◆ **Directions**: Could you return all of the records exactly as they stand?

[Data extracted from a collection]
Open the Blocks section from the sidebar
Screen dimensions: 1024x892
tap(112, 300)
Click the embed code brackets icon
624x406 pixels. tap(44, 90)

◆ **Exercise solution**:
Open the Blocks section from the sidebar
Screen dimensions: 1024x892
tap(112, 300)
Click the embed code brackets icon
624x406 pixels. tap(44, 90)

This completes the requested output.